Brief. Could the entries below be reproduced exactly, with the images removed?

--

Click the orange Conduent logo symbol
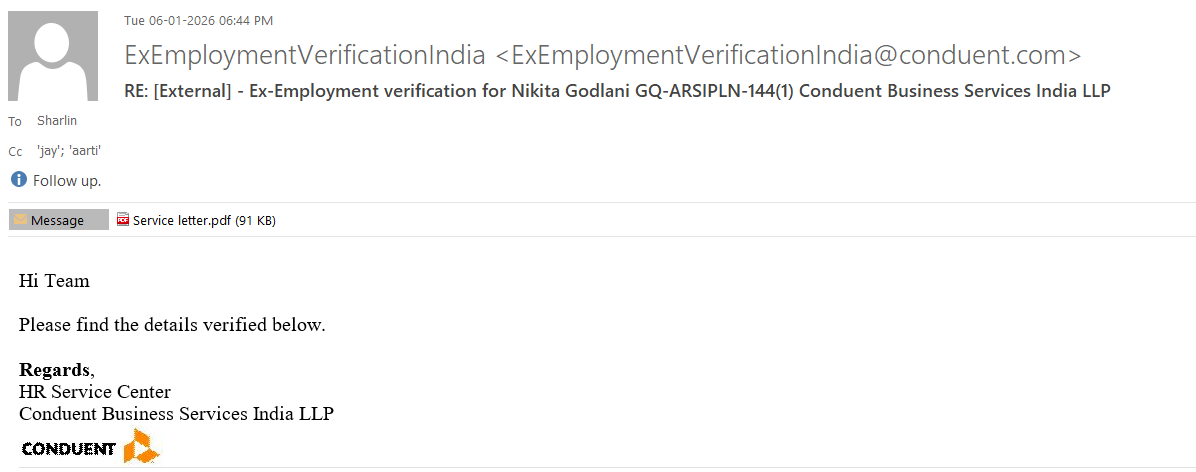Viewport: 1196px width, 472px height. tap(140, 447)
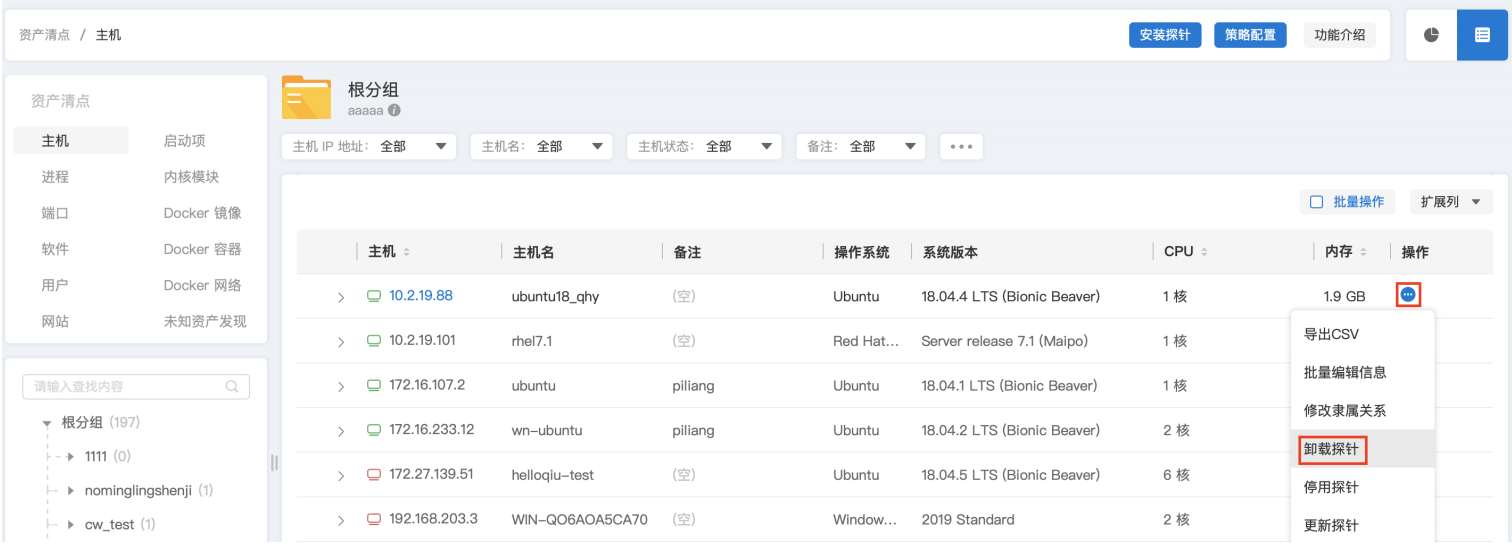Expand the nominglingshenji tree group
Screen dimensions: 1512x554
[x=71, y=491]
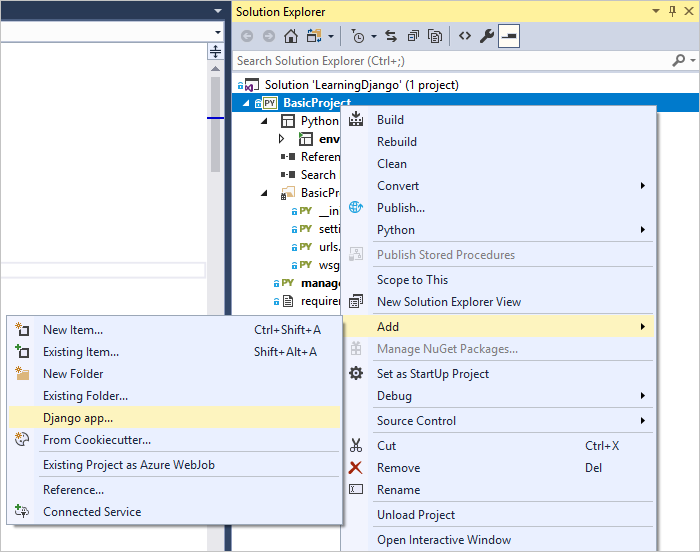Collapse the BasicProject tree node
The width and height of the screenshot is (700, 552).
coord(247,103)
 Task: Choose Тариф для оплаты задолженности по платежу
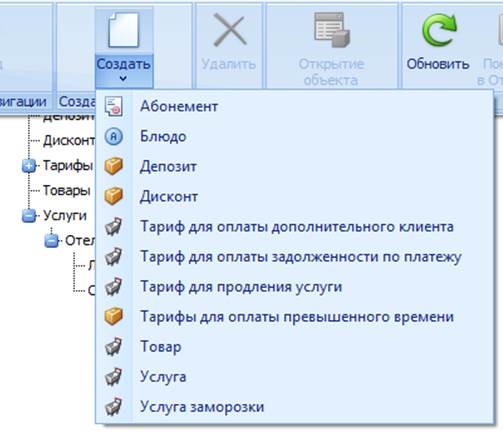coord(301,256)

--

Answer to the exercise.
Click the orange Conduent logo symbol
Viewport: 1196px width, 472px height. tap(140, 447)
Expand the nominglingshenji tree group
Screen dimensions: 1512x554
[x=71, y=491]
Collapse the BasicProject tree node
The width and height of the screenshot is (700, 552).
coord(247,103)
 Task: Choose Тариф для оплаты задолженности по платежу
coord(301,256)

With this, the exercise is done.